** Dataset entries follows **

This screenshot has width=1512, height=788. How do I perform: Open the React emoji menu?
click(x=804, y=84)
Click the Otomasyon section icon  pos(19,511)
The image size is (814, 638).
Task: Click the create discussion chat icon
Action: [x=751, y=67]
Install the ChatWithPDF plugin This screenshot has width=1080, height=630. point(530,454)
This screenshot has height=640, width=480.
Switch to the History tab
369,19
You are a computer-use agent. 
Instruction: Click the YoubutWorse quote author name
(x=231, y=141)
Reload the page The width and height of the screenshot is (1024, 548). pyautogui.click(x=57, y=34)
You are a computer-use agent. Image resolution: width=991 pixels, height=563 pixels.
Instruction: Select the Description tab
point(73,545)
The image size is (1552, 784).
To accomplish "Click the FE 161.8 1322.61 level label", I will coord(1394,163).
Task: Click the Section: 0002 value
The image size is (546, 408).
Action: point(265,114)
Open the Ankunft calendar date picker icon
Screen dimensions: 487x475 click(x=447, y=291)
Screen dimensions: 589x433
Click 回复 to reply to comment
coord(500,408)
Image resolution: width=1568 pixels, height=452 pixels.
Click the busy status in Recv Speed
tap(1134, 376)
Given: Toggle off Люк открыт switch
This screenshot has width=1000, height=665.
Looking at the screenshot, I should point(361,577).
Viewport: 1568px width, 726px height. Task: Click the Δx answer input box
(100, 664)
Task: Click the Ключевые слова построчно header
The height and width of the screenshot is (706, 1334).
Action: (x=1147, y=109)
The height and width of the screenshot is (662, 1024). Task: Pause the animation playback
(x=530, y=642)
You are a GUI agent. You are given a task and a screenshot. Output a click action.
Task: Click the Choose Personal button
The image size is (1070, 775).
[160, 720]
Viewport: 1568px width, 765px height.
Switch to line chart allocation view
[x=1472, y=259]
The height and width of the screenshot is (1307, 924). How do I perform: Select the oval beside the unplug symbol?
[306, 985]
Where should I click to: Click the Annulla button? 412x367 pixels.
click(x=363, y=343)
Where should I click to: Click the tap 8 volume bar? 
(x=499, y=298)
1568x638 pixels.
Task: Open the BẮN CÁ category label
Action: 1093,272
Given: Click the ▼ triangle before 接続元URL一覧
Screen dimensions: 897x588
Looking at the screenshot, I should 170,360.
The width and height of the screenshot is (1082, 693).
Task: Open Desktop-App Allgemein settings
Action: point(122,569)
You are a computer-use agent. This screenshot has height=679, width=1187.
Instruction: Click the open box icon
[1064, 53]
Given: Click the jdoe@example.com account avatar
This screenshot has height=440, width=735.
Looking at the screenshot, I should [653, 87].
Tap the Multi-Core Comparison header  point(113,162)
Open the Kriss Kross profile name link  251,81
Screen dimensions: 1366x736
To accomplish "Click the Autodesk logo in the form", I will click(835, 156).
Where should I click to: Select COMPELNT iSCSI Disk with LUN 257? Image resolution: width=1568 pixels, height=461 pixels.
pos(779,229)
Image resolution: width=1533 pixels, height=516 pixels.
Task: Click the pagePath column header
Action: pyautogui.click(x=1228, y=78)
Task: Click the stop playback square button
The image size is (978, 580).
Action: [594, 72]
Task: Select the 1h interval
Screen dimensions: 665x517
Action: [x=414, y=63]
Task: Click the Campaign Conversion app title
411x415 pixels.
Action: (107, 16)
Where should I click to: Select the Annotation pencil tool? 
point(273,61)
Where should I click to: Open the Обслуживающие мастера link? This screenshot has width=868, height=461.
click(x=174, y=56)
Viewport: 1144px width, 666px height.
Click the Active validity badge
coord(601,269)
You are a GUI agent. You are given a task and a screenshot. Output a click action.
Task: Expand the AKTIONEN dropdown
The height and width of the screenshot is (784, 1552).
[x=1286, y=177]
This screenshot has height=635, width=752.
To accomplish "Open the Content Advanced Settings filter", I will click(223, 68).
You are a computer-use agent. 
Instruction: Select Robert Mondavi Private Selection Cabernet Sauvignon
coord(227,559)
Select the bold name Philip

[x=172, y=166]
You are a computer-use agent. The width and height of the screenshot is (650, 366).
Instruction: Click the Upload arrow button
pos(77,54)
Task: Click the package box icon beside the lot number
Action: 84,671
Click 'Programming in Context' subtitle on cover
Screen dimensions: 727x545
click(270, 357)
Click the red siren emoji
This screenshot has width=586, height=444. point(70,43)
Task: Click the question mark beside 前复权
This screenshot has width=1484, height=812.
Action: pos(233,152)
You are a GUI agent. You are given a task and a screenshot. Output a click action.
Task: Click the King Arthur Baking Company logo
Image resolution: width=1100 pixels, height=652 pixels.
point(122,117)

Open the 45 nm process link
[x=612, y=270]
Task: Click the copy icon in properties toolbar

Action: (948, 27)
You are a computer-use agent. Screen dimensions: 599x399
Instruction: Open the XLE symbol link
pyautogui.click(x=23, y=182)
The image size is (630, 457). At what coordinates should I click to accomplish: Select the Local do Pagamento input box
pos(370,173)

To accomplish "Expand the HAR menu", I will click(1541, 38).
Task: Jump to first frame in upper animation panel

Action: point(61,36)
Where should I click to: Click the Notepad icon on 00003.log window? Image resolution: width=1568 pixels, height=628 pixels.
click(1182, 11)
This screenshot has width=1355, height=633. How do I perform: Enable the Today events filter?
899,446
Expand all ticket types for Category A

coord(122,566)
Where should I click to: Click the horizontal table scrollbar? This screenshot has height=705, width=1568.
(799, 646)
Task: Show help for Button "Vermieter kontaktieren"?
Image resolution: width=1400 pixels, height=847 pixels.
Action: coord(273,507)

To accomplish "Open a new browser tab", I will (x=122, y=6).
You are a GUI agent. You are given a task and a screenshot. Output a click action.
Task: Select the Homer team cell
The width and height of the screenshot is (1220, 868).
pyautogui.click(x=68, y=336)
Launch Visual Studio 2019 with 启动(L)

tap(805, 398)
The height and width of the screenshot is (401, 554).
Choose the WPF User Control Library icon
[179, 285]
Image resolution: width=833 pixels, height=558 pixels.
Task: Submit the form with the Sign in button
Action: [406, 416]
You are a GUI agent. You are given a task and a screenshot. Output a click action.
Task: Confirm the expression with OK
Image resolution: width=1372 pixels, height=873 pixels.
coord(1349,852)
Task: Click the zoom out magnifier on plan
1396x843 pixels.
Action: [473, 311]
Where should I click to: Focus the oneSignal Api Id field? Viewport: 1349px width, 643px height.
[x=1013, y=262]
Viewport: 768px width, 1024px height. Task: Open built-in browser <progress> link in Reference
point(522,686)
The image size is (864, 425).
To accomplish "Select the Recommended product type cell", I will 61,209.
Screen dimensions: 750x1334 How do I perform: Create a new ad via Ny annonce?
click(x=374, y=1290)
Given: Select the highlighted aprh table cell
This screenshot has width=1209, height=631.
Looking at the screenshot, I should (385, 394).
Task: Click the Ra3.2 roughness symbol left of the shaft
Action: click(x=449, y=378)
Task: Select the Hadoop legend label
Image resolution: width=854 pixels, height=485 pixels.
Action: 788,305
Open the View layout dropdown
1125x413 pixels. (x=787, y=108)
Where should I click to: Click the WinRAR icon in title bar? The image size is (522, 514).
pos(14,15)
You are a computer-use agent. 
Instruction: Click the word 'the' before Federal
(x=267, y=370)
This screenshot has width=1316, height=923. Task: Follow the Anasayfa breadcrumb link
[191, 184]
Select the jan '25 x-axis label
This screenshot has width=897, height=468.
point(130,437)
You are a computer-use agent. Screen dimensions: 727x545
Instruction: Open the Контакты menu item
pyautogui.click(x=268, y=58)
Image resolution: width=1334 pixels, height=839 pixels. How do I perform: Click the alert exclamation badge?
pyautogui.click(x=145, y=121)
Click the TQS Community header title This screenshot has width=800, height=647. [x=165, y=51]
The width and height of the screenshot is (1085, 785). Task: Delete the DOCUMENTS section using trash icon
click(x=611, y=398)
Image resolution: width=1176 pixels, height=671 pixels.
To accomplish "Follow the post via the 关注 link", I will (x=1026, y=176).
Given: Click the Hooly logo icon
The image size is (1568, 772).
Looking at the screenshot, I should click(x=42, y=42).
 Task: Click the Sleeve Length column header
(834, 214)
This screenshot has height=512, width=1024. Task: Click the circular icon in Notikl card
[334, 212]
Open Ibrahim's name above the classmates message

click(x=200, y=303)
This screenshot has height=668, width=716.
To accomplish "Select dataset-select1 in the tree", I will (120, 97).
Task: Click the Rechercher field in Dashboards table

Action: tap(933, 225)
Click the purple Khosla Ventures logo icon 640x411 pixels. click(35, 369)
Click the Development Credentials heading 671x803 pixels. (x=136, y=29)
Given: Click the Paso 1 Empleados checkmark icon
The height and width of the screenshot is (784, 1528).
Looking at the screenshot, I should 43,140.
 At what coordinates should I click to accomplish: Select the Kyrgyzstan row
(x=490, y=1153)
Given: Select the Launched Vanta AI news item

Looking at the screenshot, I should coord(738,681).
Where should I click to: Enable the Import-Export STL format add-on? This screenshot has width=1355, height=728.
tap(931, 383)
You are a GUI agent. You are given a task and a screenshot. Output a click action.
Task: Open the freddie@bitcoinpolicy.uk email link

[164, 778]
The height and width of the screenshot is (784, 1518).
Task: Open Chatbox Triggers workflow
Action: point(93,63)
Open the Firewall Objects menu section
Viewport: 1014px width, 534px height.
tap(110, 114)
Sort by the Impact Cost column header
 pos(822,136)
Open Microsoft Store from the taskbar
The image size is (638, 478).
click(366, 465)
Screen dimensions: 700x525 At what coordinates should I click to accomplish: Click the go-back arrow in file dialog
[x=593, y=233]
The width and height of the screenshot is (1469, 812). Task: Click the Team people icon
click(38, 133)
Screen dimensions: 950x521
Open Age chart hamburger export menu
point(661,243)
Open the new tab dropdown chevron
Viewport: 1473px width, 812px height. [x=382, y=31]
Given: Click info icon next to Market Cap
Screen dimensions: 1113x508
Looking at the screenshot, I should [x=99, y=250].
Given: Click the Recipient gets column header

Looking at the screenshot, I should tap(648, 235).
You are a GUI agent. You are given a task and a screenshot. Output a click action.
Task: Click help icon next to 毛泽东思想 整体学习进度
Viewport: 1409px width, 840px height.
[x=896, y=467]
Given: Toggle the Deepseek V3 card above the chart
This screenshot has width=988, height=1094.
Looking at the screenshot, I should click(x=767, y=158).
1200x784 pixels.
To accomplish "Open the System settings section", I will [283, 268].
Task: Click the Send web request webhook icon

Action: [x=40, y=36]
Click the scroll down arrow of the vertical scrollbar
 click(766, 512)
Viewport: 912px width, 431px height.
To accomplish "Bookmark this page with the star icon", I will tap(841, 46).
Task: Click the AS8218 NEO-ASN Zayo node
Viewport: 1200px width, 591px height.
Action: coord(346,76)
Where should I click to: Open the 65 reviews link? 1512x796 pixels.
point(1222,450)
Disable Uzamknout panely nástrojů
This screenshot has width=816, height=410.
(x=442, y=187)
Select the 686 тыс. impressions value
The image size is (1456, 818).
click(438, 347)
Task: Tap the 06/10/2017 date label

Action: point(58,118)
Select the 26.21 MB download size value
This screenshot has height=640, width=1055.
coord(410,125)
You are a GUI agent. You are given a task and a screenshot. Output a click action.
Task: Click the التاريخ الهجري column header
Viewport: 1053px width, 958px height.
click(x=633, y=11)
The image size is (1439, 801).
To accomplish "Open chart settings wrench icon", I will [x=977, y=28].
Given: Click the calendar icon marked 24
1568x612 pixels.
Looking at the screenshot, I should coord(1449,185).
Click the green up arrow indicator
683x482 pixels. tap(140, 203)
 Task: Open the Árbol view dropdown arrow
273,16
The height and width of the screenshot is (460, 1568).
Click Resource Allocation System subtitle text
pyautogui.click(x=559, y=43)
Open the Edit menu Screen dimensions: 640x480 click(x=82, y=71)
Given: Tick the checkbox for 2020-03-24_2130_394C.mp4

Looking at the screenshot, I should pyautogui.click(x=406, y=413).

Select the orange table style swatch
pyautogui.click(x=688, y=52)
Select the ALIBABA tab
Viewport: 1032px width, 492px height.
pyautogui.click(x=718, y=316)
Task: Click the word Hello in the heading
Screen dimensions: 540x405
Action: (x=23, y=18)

** End of Dataset entries **

● About this exercise
Give the number of lines in the listing that hold the string "heading". Add nothing else.

● Response
2